The performance was achieved by having good market timing in a quarter that saw a sharp correction in equity markets in February and a strong recovery in March. Good timing in building up exposure on Japan ( +9.5 % in March ) and on Chinese equities ( -3.5 % in Q1 2010 ) as well as a good timing on the expected turn in the USD yielded the positive results.
Looking ahead for the rest of 2010, the Western econômies are charaterized by DEFLATION in the real economies, particularly in the US, and INFLATION in the financial markets, fueled by quasi zero nominal interest rates. In addition, the Chinese economy is powering ahead thanks to Goldilocks conditions, strong economic growth, strong consumption, strong investments, massive money supply growth, strong bank lending and a recovery in exports.

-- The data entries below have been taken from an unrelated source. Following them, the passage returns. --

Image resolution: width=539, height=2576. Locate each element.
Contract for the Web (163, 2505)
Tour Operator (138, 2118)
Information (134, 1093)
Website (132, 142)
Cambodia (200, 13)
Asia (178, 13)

We expect Chinese H - shares to appreciate by +70 % over the next 9 moths on the back of record earnings growth, massively positive liquidity conditions and valuation expansion on the back of strong inflationnary pressures. China's inflation will explode upwards to 6 % in Q3 forcing the hand of the Government to let the RMB appreciate.
One of the most important structural phenomenon is that JAPAN is pulling out of its 20 years deflationary conditions and is starting a new long term phase of growth and market appreciation. The Japanese Yen has turned decisively and should depreciate towards 111 in 2010 while consumption, exports and inflation come back to the system in virtuous cycle.
At 11 000 the Nikkei 225 trades at the same level as in 1984 after having bottomed out twice and both local and international investors being massively underweighted this cheap market.
All in all, 2010 should prove to be abumper year for these Asian markets while US tReasury bonds are offering exceptional value at yields of 4.78 % when US inflation will move into negative over the year. we expect a susbtantial rally in the long end of the US Treasury market starting in June 2010.as the market consensus suddenly realizes that DEFLATION is there rather than the expected inflation.
Commodities are at risk as financial players are again dominating this space rather than the ultimate supply/demand. Failure of Gold, Oil and Copper to make new highs rapidly would trigger a massive sell-off. This is the msot dangerous area of the financial marekts at the moment and we stay well clear of it.